Ty Lawson – Denver Nuggets
The Nuggets and Lawson seemed like they were progressing toward a deal, and it is still possible they reach one before the Wednesday deadline. Sources close to the process say there was a very good back and forth going and that the broad strokes of a deal were basically there, it’s just now about final value. Lawson says he wants to stay in Denver and head coach George Karl admitted that the process was a distraction. The two sides are not that far apart according to sources in Denver, so a deal before the deadline still remains likely, although the final inches of a deal sometimes can derail a lot of progress and that’s where things stand with Lawson.
Taj Gibson – Chicago Bulls
The Bulls and Gibson have been talking for most of the summer and while the deadline to reach a deal is Wednesday, it still looks like a 50/50 proposition on a deal at best. K.C. Johnson of The Chicago Tribune is reporting that the two sides are still significantly apart on a valuation for Gibson, but that is fairly common as these kinds of deals come together. Most of the extensions that get done are either obvious no-brainers like the Los Angeles Clippers’ deal with Blake Griffin or deals that tend to be just below expected value but close the issue and add security. Both Gibson and the Bulls have said they want to close the door on this topic, but given where Chicago sits cap wise, every dollar in this deal matters, especially with the Bulls over the luxury tax. There is a chance that Gibson and the Bulls reach a deal, mainly because both sides seem like they want one, but there is an economic side that’s real for the Bulls, and Gibson will have free agent value next summer too.
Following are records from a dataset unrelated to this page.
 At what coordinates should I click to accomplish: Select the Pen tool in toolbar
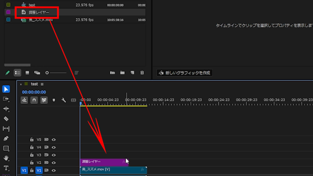[6, 138]
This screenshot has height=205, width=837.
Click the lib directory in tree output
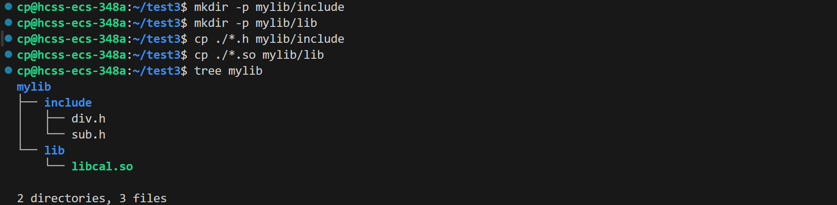[x=54, y=150]
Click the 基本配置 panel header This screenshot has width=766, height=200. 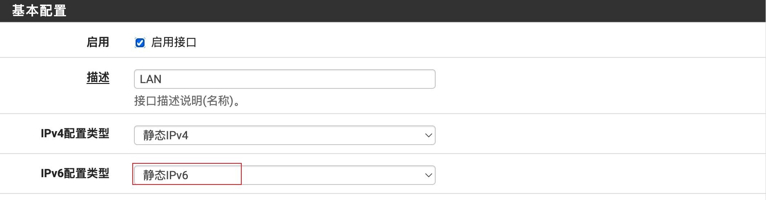(x=39, y=11)
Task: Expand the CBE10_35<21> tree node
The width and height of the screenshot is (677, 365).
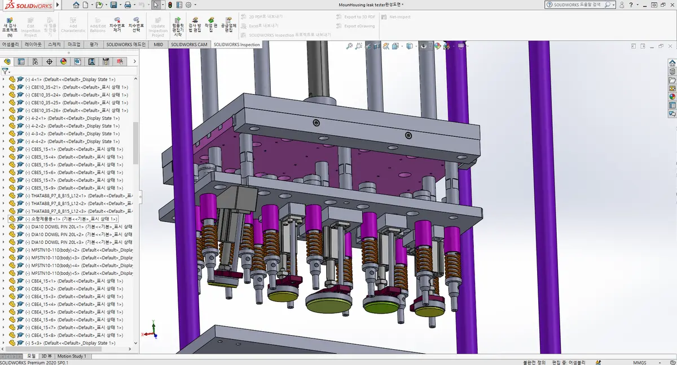Action: point(3,87)
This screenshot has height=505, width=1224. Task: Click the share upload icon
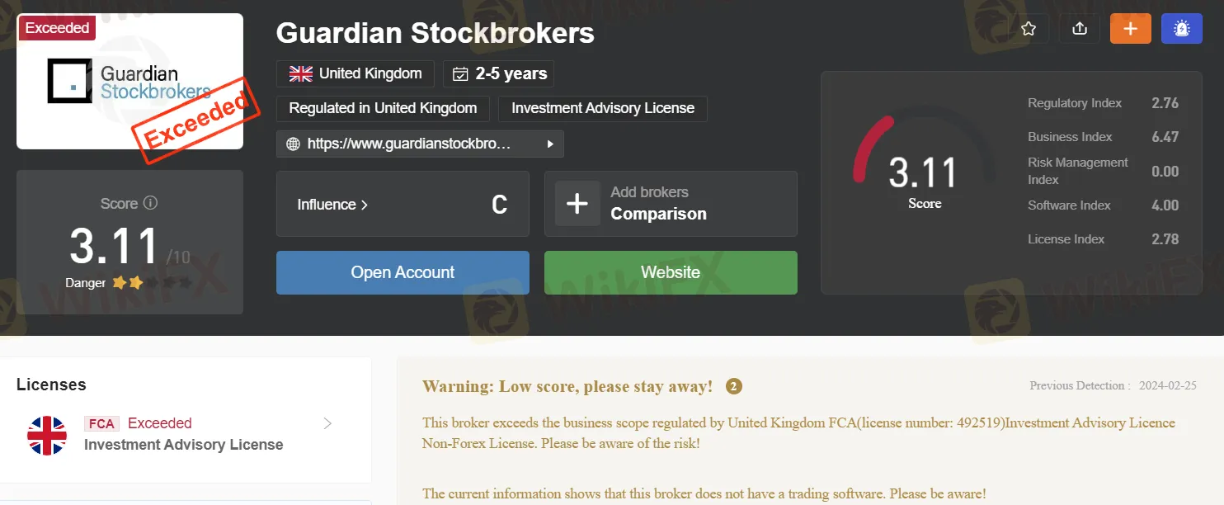point(1080,29)
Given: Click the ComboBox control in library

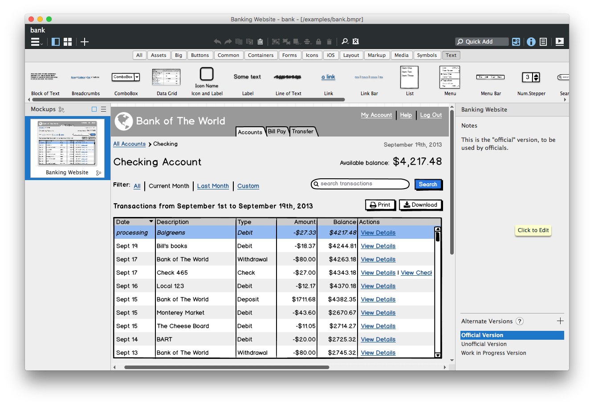Looking at the screenshot, I should 126,80.
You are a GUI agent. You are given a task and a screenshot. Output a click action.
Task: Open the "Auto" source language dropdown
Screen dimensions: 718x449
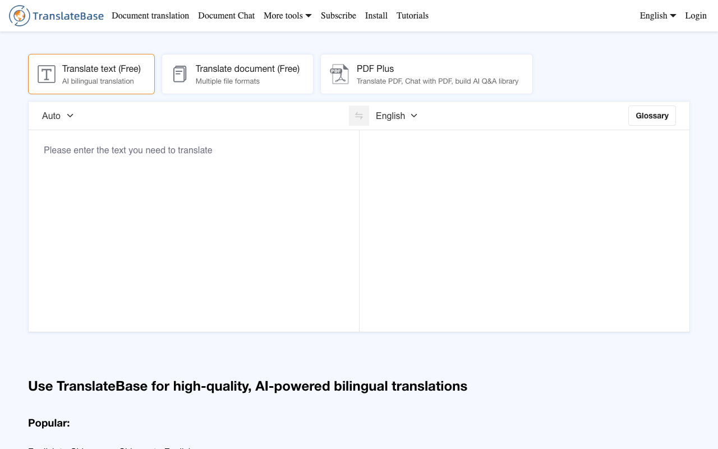tap(57, 116)
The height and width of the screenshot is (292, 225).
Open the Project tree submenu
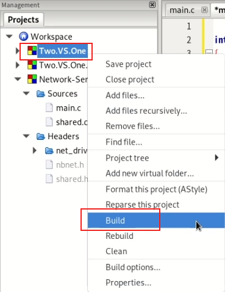(x=156, y=158)
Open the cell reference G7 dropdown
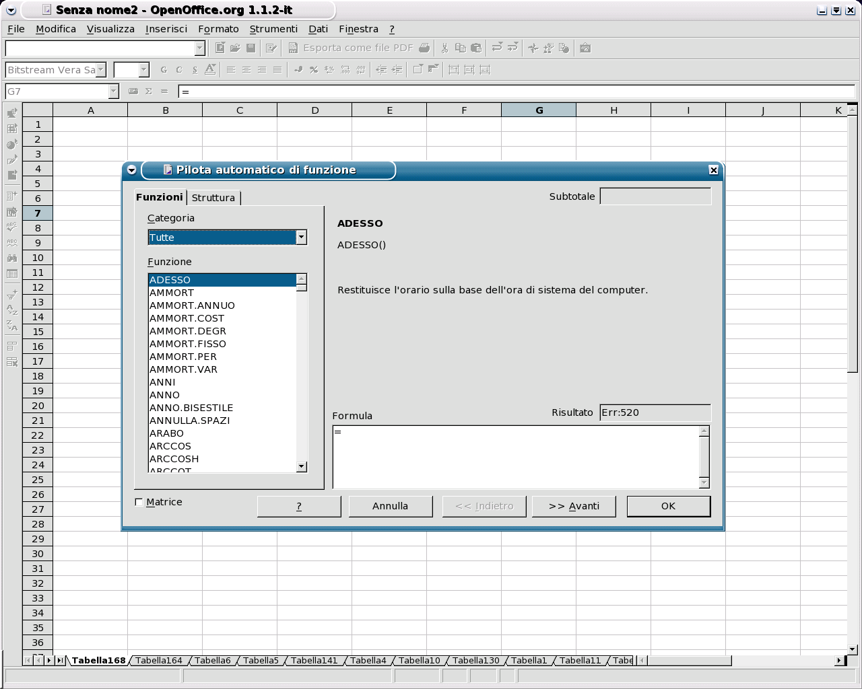The height and width of the screenshot is (689, 862). pos(113,92)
There has been very little movement on anyone else in the 2009 draft class. Thunder GM Sam Presti admitted to tabling talks with Eric Maynor, although they are expected to try and make a deal next summer.
Sources close to the Hawks say there were talks with Jeff Teague, mainly to reassure his camp that he is still very much part of the plan moving forward, but that Atlanta is focused on creating as much cap flexibility for next summer as possible, so Teague will likely have to wait for his deal until July.
The Bobcats apparently had similar conversations with Gerald Henderson and Byron Mullens. The Bobcats are hoping for a big season from Mullens and are more interested in seeing what the market is like next summer, but have repeatedly expressed that Mullens is part of the core they are trying to build around and having flexibility next summer is a key part of that building process. The Bobcats will have roughly $21 million in guaranteed contracts next summer, but will also have to deal with Henderson and Mullens as potential restricted free agents. Bobcats sources say keeping both players is part of the plan, but having flexibility trumps everything at this stage for a rebuilding Charlotte team.
Chandler Parsons A Big Part Too: When the Houston Rockets announced that they had acquired James Harden from the Oklahoma City Thunder, Rockets owner Les Alexander applauded his exciting young core, naming Harden, Jeremy Lin, Omer Asik and Chandler Parsons, who emerged last season after being selected with 38th overall pick in the 2011 NBA Draft.
Parsons started 57 games for the Rockets last year and told HOOPSWORLD he hopes to build on last season and make a big leap forward.
*** The Rockets waived Shaun Livingston yesterday to trim their roster to 15 players.